O bom momento do mercado de etanol contrasta com o enfraquecimento do mercado de açúcar. Enquanto o indicador mensal de preços Cepea/Esalq para o hidratado em Pernambuco em junho (último dado disponível) estava em R$ 1,9982 por litro, com alta de 23% sobre igual mês de 2017, o indicador mensal para o açúcar cristal no mesmo estado ficou 11% abaixo do registrado um ano antes, a R$ 68,53 a saca de 50 quilos.
“Diante da deficiência dos preços do açúcar, a única esperança é o mercado de etanol hidratado, que tem apresentado fluxo de vendas mais contínuo em função do preço da gasolina”, disse Renato Cunha, presidente do Sindaçúcar/PE, que prevê produção de hidratado praticamente igual ao estimado pela FCStone.
Alagoas, em particular, ganhou um incentivo adicional para produzir etanol. No último dia 27, o governador Renan Filho publicou decreto em que isenta de ICMS a saída de cana para as usinas e permite que as empresas utilizem crédito presumido (da aquisição de insumos) de 12% na venda de etanol hidratado, mesmo regime vigente em Pernambuco.
A produção de etanol do Norte e Nordeste também será beneficiada pelo maior volume de cana a ser moído nas duas regiões. A FCStone estima incremento de 2,8% na moagem, para 46.5 milhões de toneladas. Nas contas da JOB Economia, o processamento será quase igual à safra anterior, projetada em 47 milhões de toneladas. Para o Sindaçúcar/PE, que estima que a moagem da última safra tenha ficado em 44.9 milhões de toneladas, as usinas elevarão o volume de cana moída em 4,7%, para 47 milhões de toneladas.

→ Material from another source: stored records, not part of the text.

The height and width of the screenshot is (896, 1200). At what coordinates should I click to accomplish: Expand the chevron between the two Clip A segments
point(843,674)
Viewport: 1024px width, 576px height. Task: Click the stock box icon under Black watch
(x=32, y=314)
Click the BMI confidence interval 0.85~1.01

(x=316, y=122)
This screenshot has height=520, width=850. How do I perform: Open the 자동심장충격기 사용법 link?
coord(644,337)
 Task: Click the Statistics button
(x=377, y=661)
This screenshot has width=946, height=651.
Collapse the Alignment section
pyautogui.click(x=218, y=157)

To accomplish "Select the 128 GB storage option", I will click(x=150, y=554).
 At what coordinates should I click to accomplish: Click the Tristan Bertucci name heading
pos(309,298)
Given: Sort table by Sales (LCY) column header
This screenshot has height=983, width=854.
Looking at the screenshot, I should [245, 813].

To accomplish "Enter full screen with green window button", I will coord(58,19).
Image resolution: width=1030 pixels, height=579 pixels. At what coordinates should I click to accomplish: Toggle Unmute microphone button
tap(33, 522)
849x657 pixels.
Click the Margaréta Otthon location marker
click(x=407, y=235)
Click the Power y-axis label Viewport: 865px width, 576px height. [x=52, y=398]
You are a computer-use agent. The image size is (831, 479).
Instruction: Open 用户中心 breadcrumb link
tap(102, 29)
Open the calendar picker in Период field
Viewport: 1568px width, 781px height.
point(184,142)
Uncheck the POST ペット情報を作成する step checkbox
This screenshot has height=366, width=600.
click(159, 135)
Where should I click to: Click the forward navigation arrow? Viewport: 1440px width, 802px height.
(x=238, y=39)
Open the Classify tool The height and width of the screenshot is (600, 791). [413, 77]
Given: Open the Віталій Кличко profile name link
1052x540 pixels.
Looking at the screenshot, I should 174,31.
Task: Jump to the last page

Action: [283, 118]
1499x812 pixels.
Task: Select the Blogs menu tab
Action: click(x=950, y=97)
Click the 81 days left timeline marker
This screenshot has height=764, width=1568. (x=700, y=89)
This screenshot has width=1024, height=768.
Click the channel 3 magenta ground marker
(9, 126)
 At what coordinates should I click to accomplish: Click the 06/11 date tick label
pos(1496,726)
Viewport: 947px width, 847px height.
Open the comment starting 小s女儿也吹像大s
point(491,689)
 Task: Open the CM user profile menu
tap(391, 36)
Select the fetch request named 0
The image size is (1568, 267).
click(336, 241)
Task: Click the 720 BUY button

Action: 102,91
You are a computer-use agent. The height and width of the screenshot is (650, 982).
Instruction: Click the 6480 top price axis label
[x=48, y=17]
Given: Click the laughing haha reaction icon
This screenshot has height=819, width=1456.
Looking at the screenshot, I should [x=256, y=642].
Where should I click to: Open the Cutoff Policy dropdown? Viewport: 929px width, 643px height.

O aumento da quantidade de matéria-prima reflete o avanço da área de plantio nos principais estados nordestinos para a safra 2018/19. Esse incremento de área foi resultado, em grande parte, da morte de soqueiras (restos de cana que rebrotam a cada safra) pela seca em 2016 e no início de 2017, disse Botelho, da FCStone. “A morte das soqueiras obrigou muitas usinas e fornecedores a replantarem parte de seus canaviais em 2017”.
Além disso, as chuvas ficaram acima da média no Nordeste até abril, o que favoreceu o crescimento das plantas. Contudo, o tempo voltou a ficar seco a partir de junho. Para a FCStone, há riscos para a produtividade se as chuvas em agosto ficarem abaixo do normal. Já Cunha, do Sindaçúcar/PE, não vê ameaças para o ciclo atual, mas para a próxima temporada.